Sistem pemerintahan Indonesia, sebagaimana negara demokrasi lainya, menganut sistem sparation of power atau pembagian kekuasaan antar lembaga tinggi negara, yaitu kekuasan legislatif, eksekutif dan yudikatif. Dengan sistem demikian dimungkinkan adanya checks and balances antar kekuasan tersebut dan konsentrasi kekuasaan dapat dicegah. Tetapi yang masih sulit dijamin dalam sistem itu adalah sejauh mana interaksi politik antar lembaga tinggi itu terpengaruh oleh arus besar suara rakyat. Alias, apakah rakyat mempunyai akses yang cukup untuk turut meramaikan dinamika diskursus yang sedang digagas oleh ketiga pemegang kekuasaan itu. Apakah bukan yang terjadi adalah mereka yang memegang kekuasaan “hanya” mengurusi kepentingan diri mereka sendiri karena memang jaring-jaring politik yang menghubungkan antara rakyat dengan pusat-pusat kekuasaan belum terbentuk. Inilah problem utama dalam reformasi politik hukum politik hukum Indonesia secara fundamental dan paradigmatik.
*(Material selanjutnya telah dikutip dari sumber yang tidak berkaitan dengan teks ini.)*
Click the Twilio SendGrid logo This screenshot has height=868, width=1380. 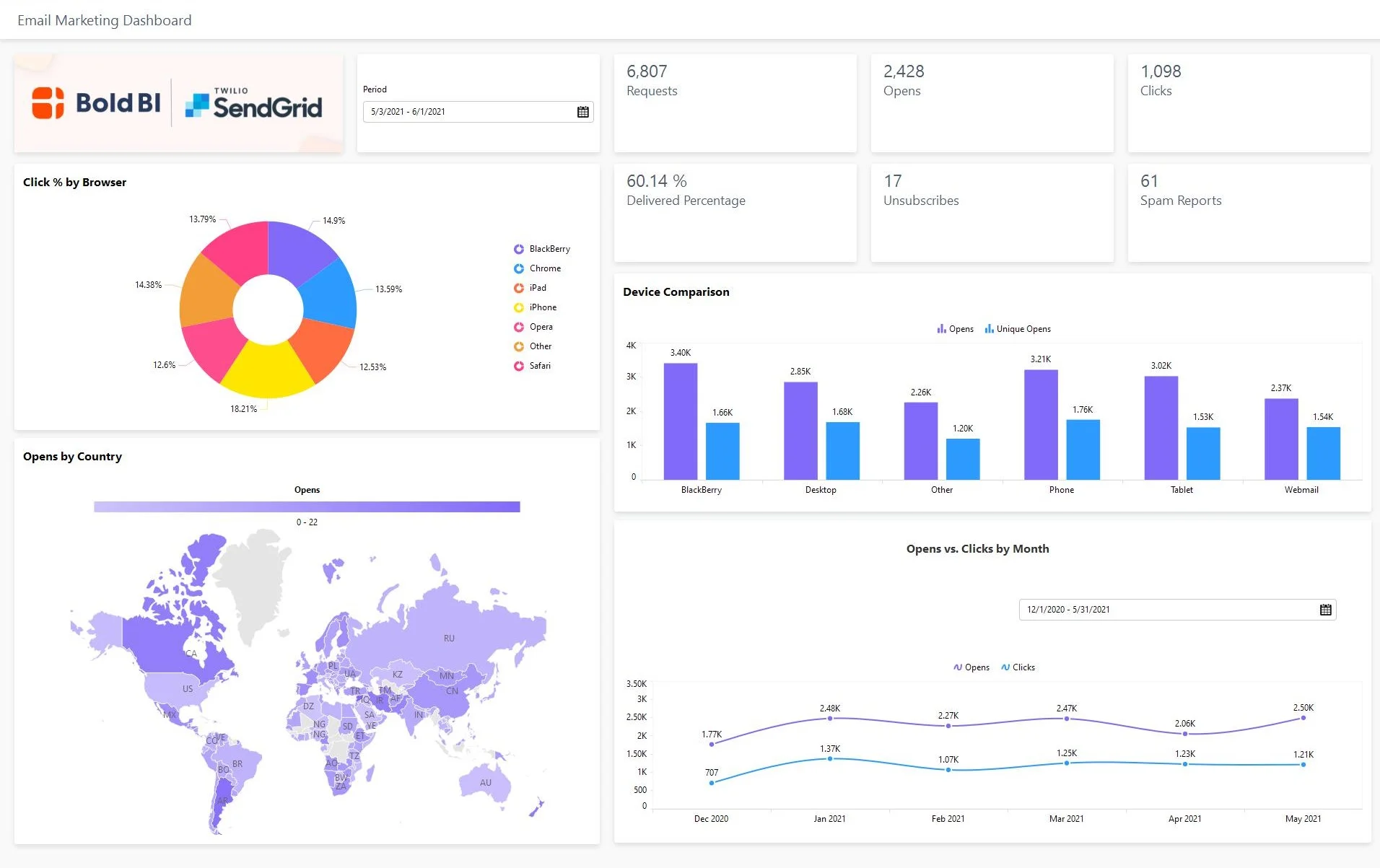click(x=256, y=103)
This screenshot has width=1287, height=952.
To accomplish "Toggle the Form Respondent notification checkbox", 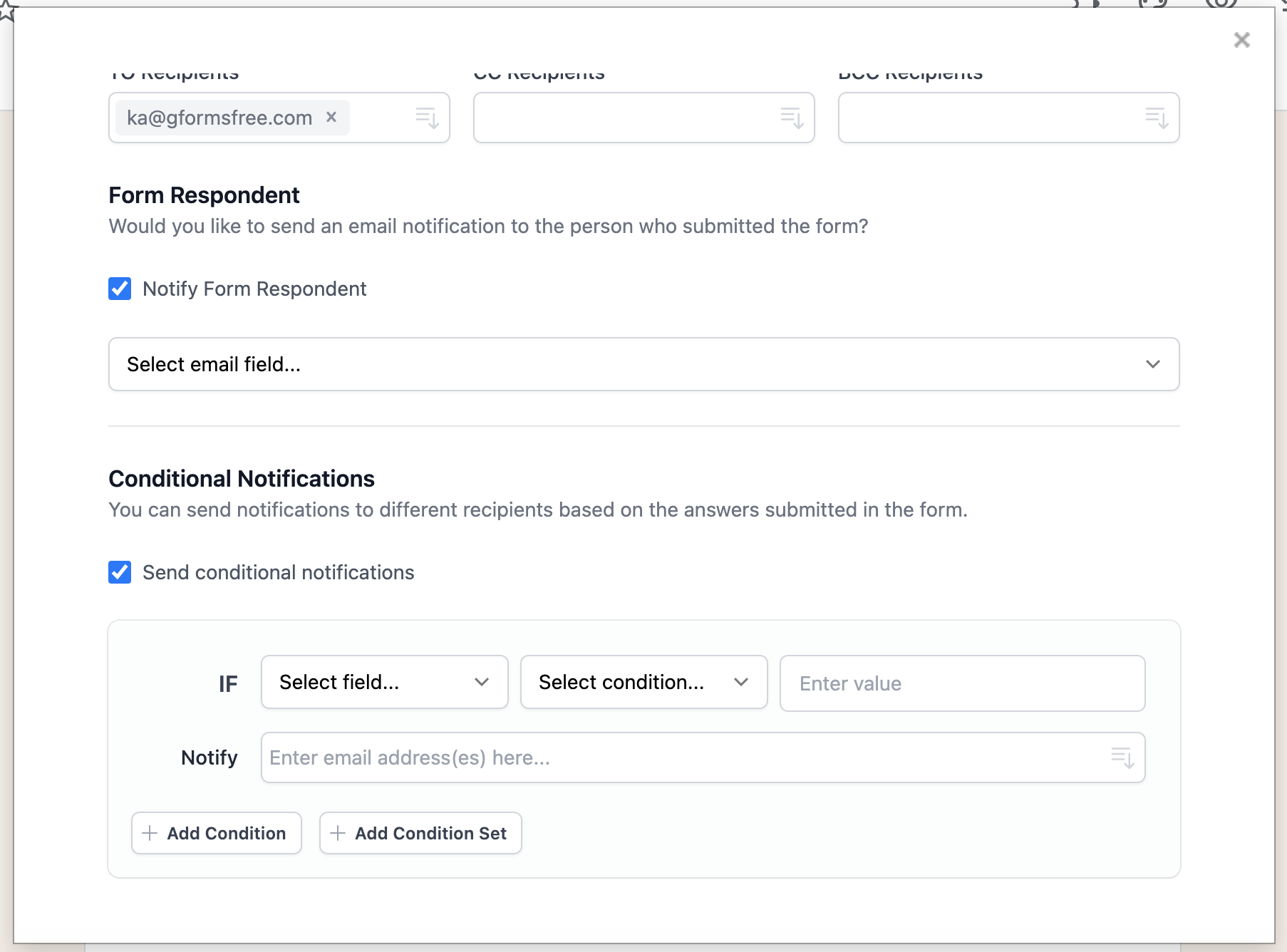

Habermas, merujuk pada istilah “deliberasi”, sebagaimana telah disinggung di muka, menawarkan model demokrasi yang memungkinkan rakyat terlibat dalam proses pembuatan hukum dan kebijakan-kebijakan politik. Itulah demokrasi deliberatif yang menjamin masyarakat sipil terlibat penuh dalam pembuatan hukum melalui diskursus-diskursus. Tetapi bukan seperti dalam republik moral Rousseau di mana rakyat langsung menjadi legislator, maka dalam demokrasi deliberatif yang menentukan adalah prosedur atau cara hukum dibentuk.
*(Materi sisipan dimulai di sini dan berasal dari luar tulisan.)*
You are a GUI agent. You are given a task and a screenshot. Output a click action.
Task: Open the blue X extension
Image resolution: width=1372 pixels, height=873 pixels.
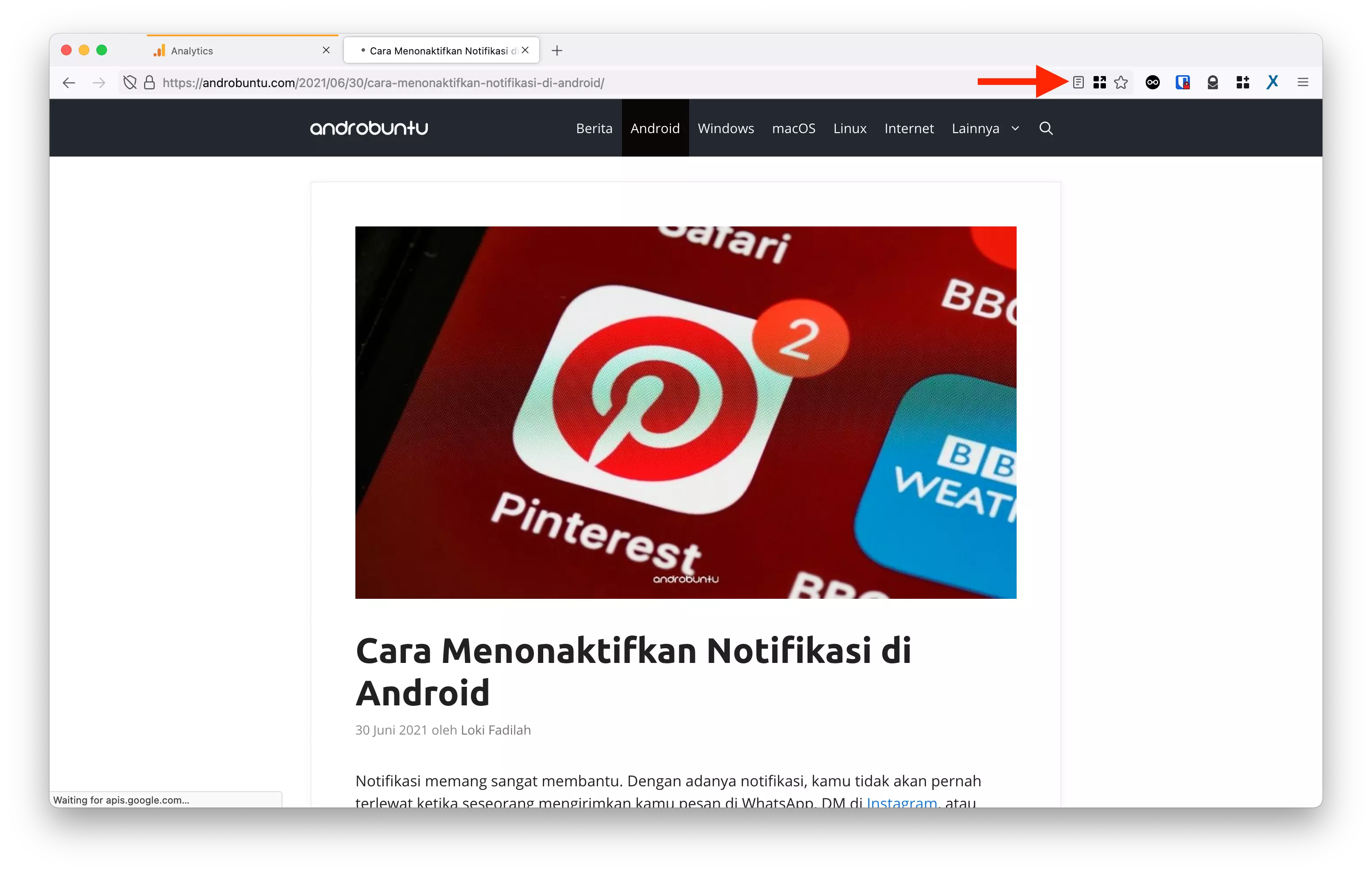tap(1272, 82)
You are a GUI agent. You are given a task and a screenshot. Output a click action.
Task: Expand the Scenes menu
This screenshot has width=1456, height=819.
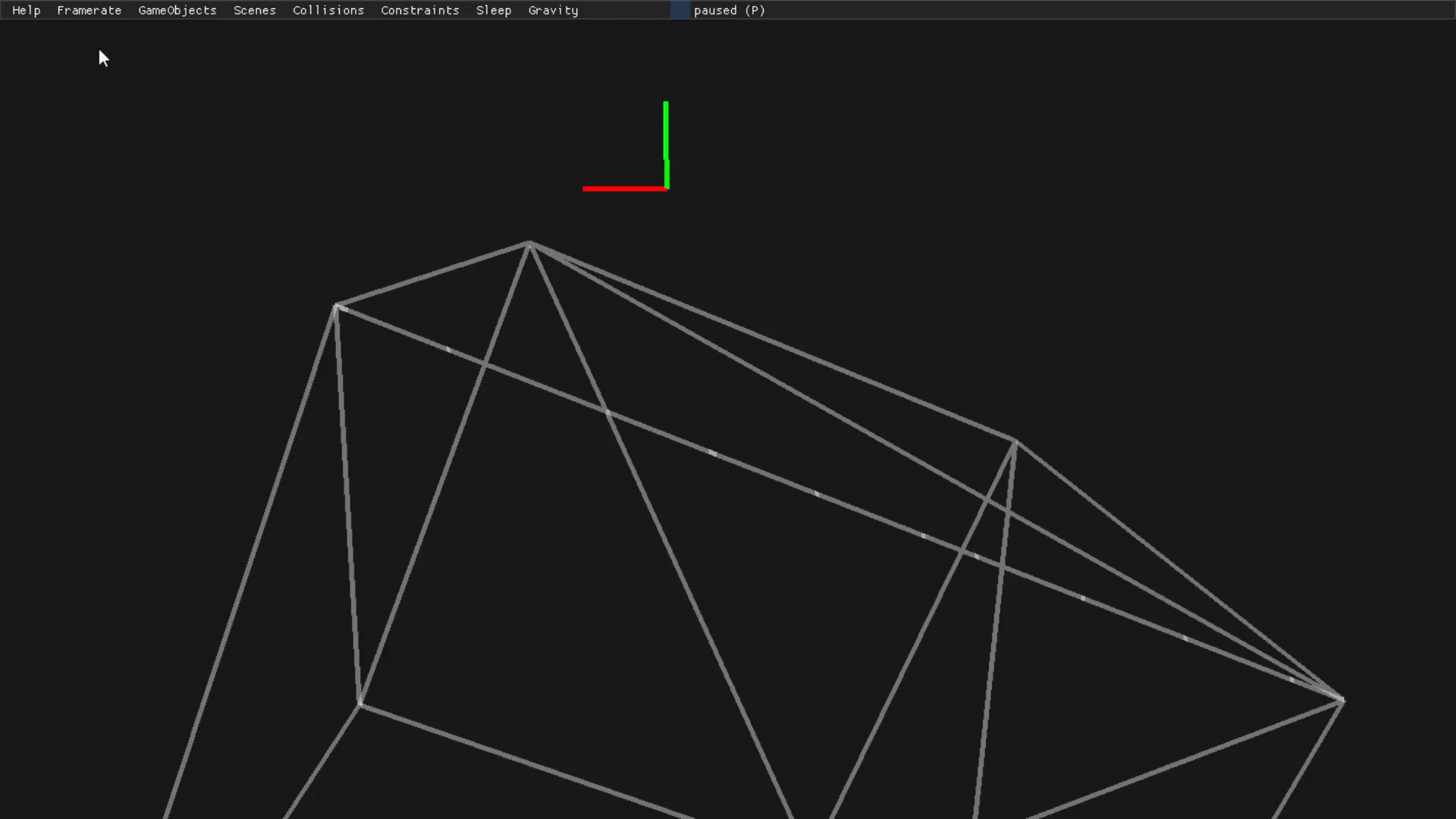[255, 10]
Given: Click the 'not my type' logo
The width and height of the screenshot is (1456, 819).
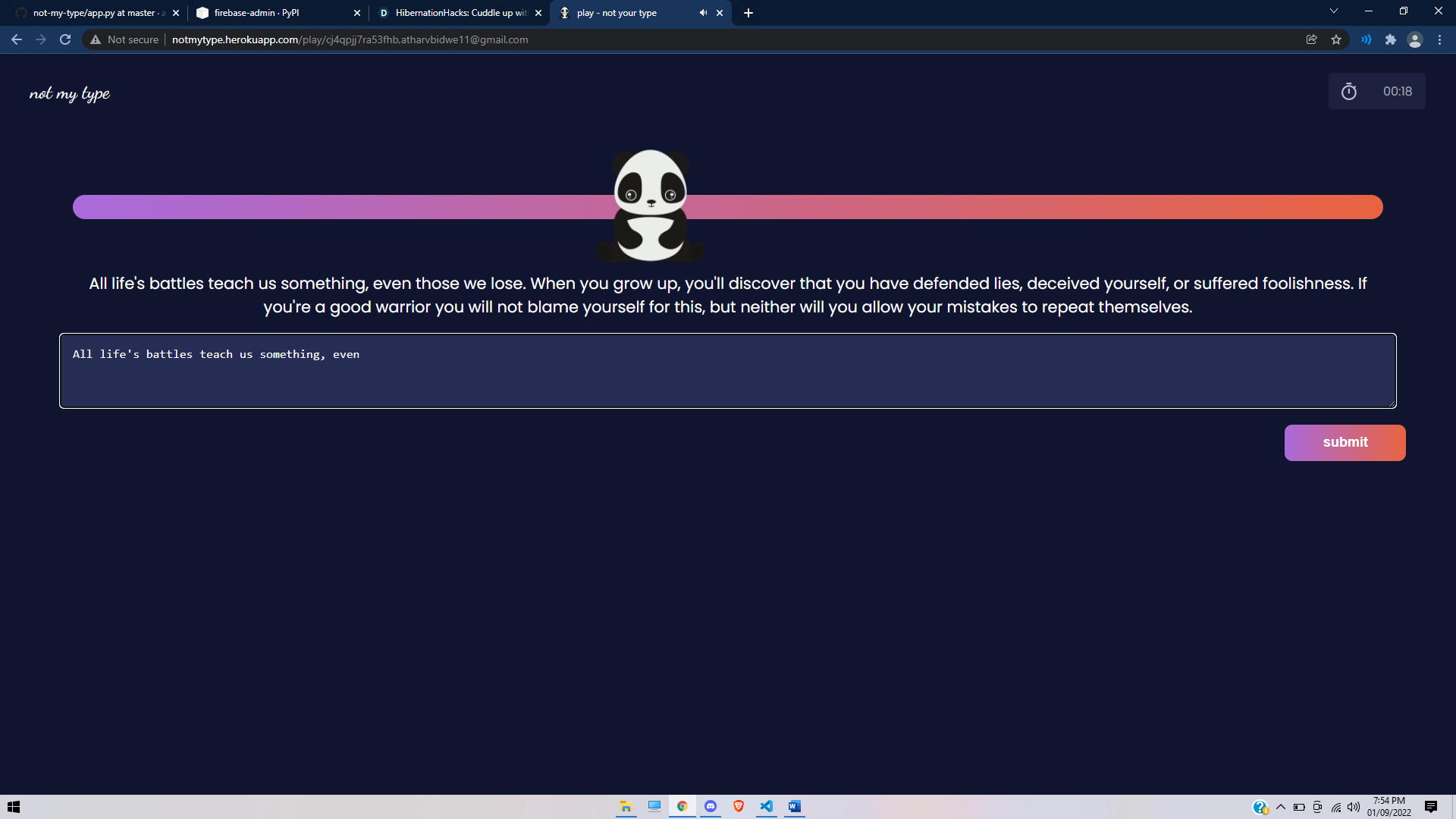Looking at the screenshot, I should (x=70, y=93).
Dalam demokrasi deliberatif, kebijakan atau hukum yang akan dibentuk dipengaruhi oleh diskursus-diskursus yang terus-menerus (baca: mengalir) di dalam masyarakat. Di samping kekuatan Negara dan kekuatan kapital terbentuk kekuasaan komunikatif melalui jaringan-jaringan komunikasi publik masyarakat sipil.
Kekuasaan komunikatif masyarakat sipil dimainkan melalui media, pers, LSM, Organisasi massa dan lembaga-lembaga lain yang seolah-olah dalam posisi mengepung sistem politik, sehingga negara dan perangkat kekuasaannya terpaksa responsif terhadap diskursus-diskursus masyarakat sipil.  Sebaliknya, masyarakat sipil bisa mengembangkan kekuasaan komunikatifnya karena dalam negara hukum demokratis kebebasannya untuk menyatakan pendapat terlindungi. Kekuasaan komunikatif masyarakat sipil tidak menguasai sistem politik, namun dapat mempengaruhi keputusan-keputusannya.
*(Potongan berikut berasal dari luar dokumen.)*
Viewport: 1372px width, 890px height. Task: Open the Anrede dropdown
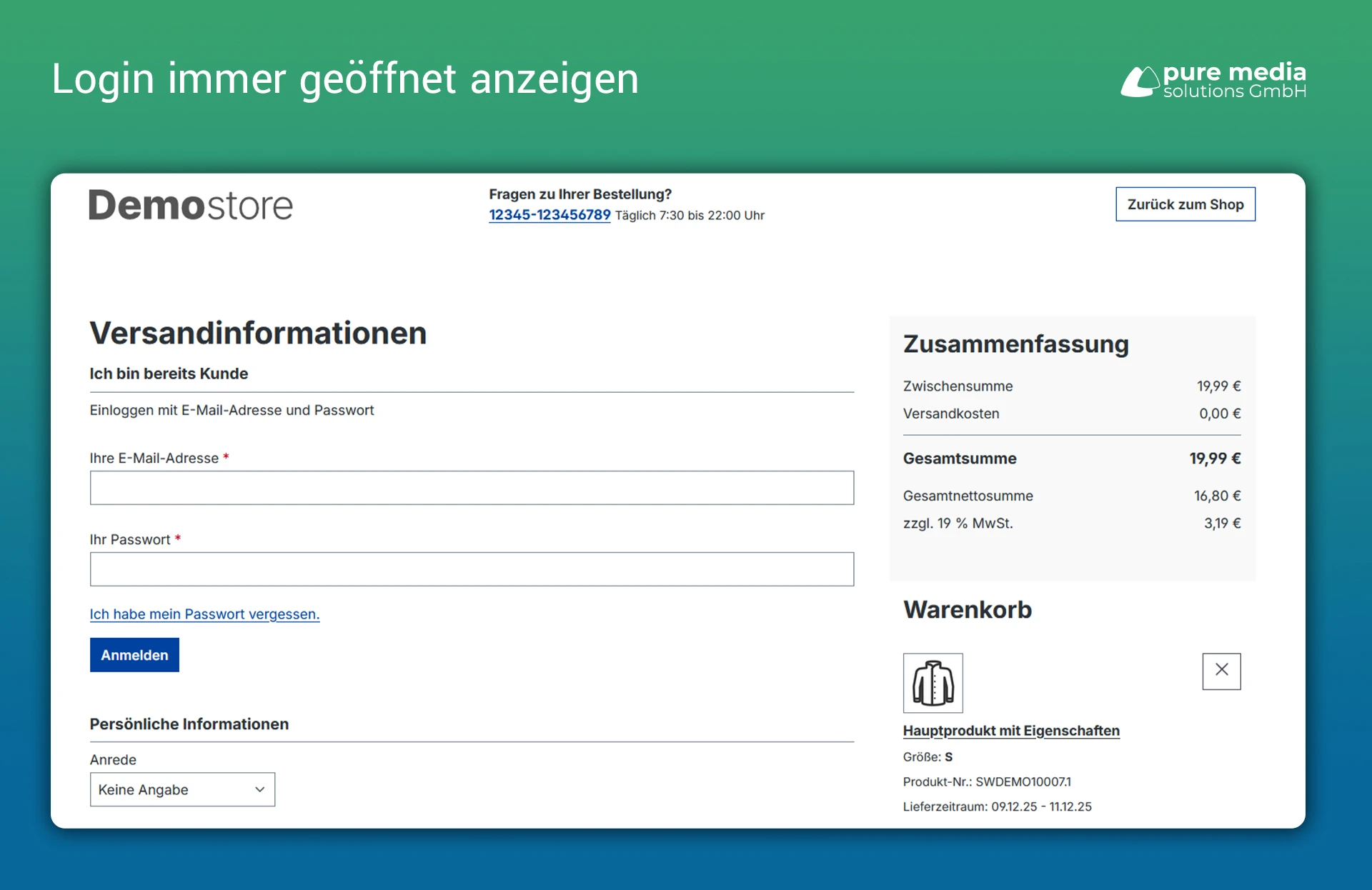click(182, 789)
Seperti diungkapkan Muliansyah (hal. 163), Maluku Utara, sebagai Propinsi yang berkumpul di dalamnya bermacam-macam suku bangsa, ras, yang terdiri atas Kepulauan Sala, Sanana, Ternate, Tidore, Halmahera, Makian, Kayoa, Bacan dan lain-lain, tentu saja, mengisyaratkan proses komunikasi publik secara deliberatif dalam setiap diskursus publik yang ada. Tengara ini memantik pentingnya pengakuan terhadap pluralisme dan hak-hak politik masyarakat melalui tindakan komunikasi yang bebas hegemoni. Pemerintah setempat, membuka ruang yang mendukung secara luas aktivitas-aktivitas publik untuk mewujudkan kerja-kerja social, ekonomi budaya, yang notabene merupakan salah satu prasyarat munculnya undang-undang (UU) otonomi Daerah.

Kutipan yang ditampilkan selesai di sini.